[Stored records]
==================================================

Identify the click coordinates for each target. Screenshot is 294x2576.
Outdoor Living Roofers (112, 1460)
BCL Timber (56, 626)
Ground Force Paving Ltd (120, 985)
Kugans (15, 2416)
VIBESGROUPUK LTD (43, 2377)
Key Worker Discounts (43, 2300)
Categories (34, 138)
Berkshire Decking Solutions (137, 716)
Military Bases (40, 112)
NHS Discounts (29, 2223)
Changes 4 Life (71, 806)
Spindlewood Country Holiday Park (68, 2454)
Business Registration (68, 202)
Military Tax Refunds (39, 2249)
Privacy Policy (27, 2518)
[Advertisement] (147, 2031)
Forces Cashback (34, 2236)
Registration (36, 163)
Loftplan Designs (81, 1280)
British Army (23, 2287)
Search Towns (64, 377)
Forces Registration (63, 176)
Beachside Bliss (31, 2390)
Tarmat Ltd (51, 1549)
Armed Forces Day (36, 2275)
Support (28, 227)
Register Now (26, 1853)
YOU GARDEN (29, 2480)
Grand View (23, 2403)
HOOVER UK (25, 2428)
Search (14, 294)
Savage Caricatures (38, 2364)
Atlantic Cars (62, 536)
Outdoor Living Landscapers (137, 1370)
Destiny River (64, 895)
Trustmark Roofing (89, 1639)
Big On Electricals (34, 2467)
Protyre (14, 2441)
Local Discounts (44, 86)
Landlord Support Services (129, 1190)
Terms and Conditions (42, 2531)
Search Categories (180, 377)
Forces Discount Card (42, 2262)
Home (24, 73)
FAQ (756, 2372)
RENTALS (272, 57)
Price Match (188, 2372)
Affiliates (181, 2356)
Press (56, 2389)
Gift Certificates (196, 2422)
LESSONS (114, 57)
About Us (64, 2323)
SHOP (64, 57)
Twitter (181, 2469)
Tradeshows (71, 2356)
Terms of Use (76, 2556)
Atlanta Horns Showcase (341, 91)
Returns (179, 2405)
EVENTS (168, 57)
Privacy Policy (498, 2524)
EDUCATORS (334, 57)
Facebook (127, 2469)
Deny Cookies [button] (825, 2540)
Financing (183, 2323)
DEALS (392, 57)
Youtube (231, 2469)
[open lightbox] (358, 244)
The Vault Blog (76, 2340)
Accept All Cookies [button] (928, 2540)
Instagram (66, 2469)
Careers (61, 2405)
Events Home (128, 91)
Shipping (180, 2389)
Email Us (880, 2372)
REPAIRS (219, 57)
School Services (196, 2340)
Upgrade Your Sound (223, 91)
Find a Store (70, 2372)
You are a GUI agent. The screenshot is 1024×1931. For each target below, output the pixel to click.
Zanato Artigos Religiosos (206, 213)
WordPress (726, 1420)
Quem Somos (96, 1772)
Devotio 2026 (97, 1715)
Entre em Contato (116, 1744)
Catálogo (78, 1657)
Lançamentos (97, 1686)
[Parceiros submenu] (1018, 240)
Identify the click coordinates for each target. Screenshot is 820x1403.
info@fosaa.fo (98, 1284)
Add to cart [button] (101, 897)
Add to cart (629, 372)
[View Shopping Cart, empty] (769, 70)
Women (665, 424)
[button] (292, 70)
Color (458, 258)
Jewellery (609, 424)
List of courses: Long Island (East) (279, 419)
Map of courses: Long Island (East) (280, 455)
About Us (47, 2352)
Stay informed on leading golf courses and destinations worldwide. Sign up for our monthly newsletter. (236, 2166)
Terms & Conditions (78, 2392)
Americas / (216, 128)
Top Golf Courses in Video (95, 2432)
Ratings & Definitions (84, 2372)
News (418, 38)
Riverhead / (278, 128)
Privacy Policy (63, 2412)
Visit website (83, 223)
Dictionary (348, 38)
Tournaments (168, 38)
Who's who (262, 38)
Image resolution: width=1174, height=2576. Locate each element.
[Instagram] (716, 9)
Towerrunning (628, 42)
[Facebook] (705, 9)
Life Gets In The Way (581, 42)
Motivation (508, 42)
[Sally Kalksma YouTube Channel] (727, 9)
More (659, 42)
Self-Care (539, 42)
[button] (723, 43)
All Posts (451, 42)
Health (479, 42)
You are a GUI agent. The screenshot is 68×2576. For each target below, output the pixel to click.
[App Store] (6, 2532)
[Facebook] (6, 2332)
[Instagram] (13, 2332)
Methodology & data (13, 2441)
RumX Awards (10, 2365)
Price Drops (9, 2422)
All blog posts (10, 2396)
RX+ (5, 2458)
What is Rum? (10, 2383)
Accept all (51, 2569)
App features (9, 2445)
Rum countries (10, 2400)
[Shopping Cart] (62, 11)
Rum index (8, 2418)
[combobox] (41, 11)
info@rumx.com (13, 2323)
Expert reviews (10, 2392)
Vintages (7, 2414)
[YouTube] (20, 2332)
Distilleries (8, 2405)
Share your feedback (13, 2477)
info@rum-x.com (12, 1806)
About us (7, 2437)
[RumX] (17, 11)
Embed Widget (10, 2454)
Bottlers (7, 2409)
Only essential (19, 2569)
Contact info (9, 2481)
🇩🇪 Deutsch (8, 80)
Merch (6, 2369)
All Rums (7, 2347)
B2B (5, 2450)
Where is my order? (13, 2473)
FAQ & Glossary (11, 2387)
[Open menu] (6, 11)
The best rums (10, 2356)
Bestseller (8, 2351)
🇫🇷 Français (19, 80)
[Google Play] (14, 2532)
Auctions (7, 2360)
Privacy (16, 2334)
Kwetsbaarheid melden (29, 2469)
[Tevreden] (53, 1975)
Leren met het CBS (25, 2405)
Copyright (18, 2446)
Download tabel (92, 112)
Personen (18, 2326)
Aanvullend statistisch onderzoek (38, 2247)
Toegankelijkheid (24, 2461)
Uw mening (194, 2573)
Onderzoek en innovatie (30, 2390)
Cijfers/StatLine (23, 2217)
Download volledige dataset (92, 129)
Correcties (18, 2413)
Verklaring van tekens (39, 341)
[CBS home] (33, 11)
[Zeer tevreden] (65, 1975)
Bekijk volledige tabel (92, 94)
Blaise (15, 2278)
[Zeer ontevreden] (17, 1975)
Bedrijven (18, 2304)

==================================================

Take the lines above from the one containing "BCL Timber (56, 626)" down to the one containing "Destiny River (64, 895)", and transcribe them exactly, both ends included.

BCL Timber (56, 626)
Ground Force Paving Ltd (120, 985)
Kugans (15, 2416)
VIBESGROUPUK LTD (43, 2377)
Key Worker Discounts (43, 2300)
Categories (34, 138)
Berkshire Decking Solutions (137, 716)
Military Bases (40, 112)
NHS Discounts (29, 2223)
Changes 4 Life (71, 806)
Spindlewood Country Holiday Park (68, 2454)
Business Registration (68, 202)
Military Tax Refunds (39, 2249)
Privacy Policy (27, 2518)
[Advertisement] (147, 2031)
Forces Cashback (34, 2236)
Registration (36, 163)
Loftplan Designs (81, 1280)
British Army (23, 2287)
Search Towns (64, 377)
Forces Registration (63, 176)
Beachside Bliss (31, 2390)
Tarmat Ltd (51, 1549)
Armed Forces Day (36, 2275)
Support (28, 227)
Register Now (26, 1853)
YOU GARDEN (29, 2480)
Grand View (23, 2403)
HOOVER UK (25, 2428)
Search (14, 294)
Savage Caricatures (38, 2364)
Atlantic Cars (62, 536)
Outdoor Living Landscapers (137, 1370)
Destiny River (64, 895)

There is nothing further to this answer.